→ INPUT MATERIAL:
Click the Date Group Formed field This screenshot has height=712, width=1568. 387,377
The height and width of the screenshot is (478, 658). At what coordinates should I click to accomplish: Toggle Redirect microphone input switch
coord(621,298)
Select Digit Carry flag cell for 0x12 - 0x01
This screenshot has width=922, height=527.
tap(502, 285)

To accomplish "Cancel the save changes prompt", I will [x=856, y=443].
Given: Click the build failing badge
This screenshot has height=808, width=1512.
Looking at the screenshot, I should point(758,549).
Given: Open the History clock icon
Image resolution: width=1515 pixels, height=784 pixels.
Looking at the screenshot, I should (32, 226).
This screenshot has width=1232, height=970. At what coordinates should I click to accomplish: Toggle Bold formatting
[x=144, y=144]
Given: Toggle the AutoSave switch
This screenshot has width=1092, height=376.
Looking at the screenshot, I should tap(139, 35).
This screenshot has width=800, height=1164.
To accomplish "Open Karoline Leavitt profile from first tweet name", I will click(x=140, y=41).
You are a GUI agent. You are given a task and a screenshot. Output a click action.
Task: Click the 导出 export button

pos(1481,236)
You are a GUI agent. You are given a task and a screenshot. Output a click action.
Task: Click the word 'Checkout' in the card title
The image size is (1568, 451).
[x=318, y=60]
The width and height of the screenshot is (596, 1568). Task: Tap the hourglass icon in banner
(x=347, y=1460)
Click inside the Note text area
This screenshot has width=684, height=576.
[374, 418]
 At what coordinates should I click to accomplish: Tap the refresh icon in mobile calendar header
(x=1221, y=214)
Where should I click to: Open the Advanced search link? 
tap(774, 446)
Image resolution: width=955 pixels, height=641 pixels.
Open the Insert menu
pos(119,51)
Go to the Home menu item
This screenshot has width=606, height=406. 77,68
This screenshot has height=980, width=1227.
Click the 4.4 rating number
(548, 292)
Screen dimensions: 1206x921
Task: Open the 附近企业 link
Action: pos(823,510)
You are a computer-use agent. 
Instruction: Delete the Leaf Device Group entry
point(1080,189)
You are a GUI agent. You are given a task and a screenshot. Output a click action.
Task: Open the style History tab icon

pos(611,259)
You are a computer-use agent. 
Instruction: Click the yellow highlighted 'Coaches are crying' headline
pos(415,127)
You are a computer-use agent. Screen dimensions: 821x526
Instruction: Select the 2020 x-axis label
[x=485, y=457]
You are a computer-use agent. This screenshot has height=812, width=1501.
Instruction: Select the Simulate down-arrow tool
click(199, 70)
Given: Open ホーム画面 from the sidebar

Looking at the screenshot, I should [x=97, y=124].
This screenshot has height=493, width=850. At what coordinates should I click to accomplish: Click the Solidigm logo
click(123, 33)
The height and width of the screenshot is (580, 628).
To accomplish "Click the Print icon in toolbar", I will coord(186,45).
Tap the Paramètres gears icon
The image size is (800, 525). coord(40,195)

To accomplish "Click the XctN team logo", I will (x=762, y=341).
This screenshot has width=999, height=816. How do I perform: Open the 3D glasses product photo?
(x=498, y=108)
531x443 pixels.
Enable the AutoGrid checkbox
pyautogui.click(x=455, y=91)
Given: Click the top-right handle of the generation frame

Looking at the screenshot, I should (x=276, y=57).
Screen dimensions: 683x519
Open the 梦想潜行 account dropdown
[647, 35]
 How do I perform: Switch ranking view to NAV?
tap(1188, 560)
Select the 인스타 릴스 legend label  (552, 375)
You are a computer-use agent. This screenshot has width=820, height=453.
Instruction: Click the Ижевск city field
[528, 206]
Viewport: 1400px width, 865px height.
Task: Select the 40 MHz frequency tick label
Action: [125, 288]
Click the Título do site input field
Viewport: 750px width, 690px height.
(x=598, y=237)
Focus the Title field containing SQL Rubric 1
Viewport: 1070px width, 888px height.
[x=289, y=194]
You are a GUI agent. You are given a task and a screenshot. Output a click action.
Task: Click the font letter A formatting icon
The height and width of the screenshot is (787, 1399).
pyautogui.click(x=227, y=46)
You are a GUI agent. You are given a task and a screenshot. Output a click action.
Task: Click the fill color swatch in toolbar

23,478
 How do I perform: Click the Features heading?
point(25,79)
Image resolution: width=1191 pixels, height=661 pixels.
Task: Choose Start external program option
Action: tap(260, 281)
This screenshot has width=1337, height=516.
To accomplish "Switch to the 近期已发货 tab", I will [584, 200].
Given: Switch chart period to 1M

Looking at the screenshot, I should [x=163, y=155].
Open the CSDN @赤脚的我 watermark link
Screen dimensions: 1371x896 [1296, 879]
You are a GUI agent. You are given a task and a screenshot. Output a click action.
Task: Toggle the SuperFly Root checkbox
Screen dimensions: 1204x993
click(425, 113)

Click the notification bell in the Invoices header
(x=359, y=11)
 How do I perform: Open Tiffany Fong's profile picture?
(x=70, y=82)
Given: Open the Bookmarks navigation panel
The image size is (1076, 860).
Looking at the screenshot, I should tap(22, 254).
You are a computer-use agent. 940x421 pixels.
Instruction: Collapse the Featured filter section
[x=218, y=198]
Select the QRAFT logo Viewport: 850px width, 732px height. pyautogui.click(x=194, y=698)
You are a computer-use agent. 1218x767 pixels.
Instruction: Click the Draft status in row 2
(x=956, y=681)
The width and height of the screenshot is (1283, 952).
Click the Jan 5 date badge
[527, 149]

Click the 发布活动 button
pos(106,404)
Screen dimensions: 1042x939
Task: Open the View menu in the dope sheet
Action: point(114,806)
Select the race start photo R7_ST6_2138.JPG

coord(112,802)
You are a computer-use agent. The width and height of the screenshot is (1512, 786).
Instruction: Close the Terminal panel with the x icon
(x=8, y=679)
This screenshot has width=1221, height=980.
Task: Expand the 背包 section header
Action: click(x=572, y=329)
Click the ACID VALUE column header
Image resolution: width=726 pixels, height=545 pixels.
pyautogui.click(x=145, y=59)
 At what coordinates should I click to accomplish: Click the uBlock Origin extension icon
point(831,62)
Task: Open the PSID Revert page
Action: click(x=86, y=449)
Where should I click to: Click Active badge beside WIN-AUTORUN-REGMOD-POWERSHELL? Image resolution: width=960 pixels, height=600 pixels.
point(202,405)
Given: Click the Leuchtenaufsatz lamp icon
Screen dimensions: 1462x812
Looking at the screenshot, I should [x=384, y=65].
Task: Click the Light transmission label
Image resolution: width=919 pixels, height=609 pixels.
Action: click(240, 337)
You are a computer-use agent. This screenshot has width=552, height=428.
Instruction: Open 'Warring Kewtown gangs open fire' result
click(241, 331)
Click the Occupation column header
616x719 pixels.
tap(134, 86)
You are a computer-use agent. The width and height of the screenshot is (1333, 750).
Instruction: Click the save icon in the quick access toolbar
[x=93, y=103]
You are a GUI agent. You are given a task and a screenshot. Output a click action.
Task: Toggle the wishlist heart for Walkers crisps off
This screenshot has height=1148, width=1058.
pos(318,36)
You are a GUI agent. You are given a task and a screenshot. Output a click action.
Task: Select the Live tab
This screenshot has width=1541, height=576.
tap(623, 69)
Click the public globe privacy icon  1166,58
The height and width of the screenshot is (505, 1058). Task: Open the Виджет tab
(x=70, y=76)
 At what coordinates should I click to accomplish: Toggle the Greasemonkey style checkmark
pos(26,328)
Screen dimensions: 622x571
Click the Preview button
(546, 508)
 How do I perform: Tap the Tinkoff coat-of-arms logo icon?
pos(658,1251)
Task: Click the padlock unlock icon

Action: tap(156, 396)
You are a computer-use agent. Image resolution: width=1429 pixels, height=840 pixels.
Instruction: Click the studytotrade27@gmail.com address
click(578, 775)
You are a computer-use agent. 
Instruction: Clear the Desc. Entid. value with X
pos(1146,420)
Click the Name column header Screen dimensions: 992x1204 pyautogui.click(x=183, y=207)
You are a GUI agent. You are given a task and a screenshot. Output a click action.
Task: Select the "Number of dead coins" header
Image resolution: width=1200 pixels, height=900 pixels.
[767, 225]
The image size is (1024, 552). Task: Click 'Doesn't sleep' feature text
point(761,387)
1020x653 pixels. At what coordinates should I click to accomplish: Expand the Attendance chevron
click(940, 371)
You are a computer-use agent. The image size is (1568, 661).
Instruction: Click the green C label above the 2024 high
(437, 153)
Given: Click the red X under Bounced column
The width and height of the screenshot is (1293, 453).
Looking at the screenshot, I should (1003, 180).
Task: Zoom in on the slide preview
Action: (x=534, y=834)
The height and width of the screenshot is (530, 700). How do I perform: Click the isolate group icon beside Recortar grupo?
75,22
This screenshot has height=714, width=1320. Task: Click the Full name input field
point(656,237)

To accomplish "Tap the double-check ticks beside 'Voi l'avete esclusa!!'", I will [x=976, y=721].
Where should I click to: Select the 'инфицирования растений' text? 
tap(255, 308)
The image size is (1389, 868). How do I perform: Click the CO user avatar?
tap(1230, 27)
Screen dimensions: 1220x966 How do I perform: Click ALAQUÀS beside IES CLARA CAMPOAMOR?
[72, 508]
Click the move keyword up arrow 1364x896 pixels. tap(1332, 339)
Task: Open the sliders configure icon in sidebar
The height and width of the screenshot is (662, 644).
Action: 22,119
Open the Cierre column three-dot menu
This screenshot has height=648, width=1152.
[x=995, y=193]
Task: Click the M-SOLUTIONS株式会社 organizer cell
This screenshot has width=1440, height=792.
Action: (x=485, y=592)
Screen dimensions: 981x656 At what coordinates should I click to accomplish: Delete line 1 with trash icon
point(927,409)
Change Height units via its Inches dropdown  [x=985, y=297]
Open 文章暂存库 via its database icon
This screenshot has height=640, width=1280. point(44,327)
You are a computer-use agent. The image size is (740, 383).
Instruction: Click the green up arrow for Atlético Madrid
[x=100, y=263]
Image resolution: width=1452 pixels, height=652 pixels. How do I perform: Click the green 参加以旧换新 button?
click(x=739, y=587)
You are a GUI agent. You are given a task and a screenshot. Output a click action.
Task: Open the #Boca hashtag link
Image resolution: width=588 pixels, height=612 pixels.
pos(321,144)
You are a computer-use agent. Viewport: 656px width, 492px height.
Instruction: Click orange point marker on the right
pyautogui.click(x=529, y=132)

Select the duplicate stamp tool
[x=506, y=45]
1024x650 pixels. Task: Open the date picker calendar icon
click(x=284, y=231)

→ WORK TO BE COMPLETED: Copy each line from the entries above that has the word "will" in it.

→ REPLY TO THE TASK:
To accomplish "Cancel the save changes prompt", I will [x=856, y=443].
To accomplish "Open Karoline Leavitt profile from first tweet name", I will click(x=140, y=41).
To accomplish "Click the Print icon in toolbar", I will coord(186,45).
To accomplish "Click the XctN team logo", I will (x=762, y=341).
To accomplish "Switch to the 近期已发货 tab", I will [584, 200].
To accomplish "Tap the double-check ticks beside 'Voi l'avete esclusa!!'", I will [x=976, y=721].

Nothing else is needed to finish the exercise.